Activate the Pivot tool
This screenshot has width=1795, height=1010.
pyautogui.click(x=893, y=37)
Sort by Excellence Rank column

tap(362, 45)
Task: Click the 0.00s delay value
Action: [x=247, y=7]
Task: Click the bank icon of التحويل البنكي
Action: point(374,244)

-=-=-=-=-

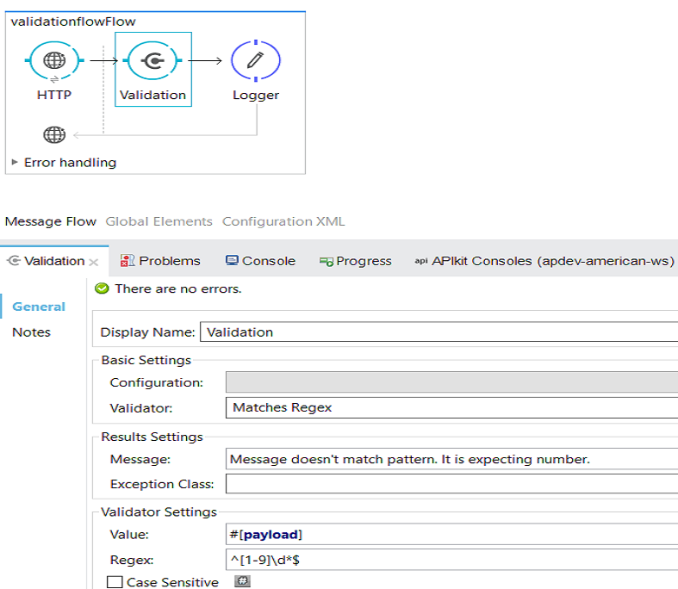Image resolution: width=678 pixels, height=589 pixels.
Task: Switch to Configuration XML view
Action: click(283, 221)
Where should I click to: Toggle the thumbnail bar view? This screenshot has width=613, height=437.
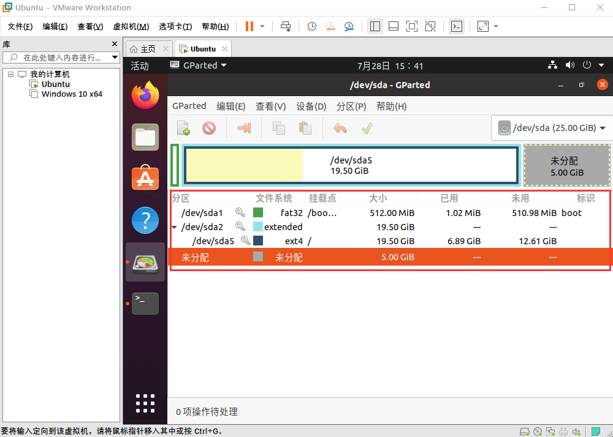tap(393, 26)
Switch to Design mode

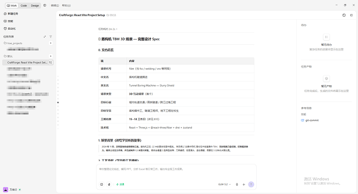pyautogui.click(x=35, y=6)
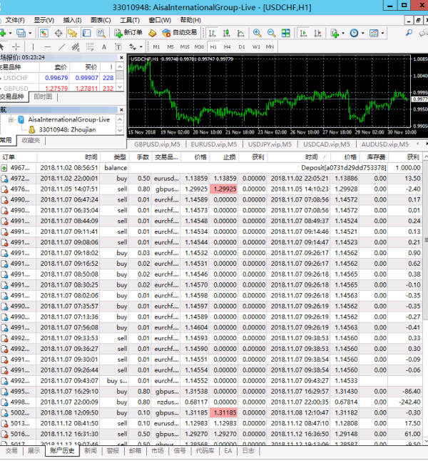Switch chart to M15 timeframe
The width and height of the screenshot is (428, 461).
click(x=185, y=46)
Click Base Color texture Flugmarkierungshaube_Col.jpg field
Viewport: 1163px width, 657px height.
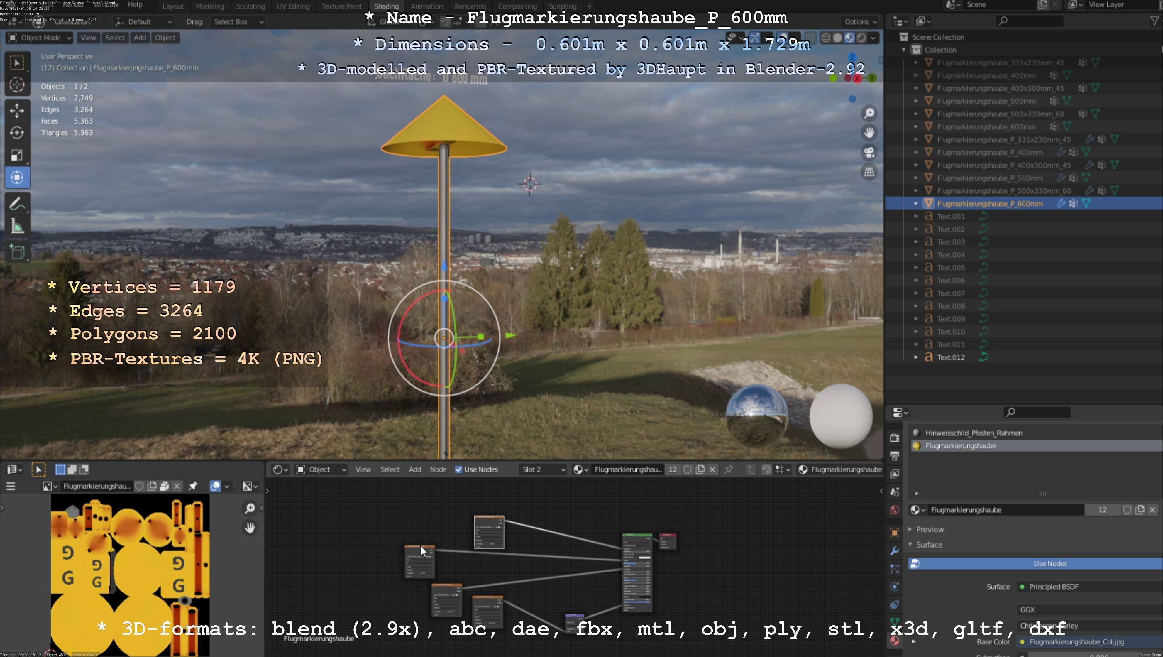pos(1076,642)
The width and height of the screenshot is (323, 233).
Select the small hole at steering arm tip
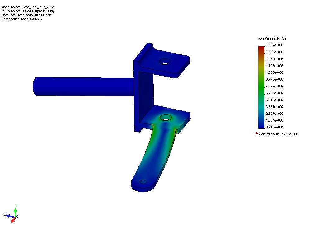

-=-=-=-=-

Aim: Repeat the material exactly, starting at the line that contains "Activate the Pivot tool" and ending after the line that contains "Action: point(374,244)".

The output:
Activate the Pivot tool
This screenshot has width=1795, height=1010.
pyautogui.click(x=893, y=37)
Sort by Excellence Rank column

tap(362, 45)
Task: Click the 0.00s delay value
Action: [x=247, y=7]
Task: Click the bank icon of التحويل البنكي
Action: point(374,244)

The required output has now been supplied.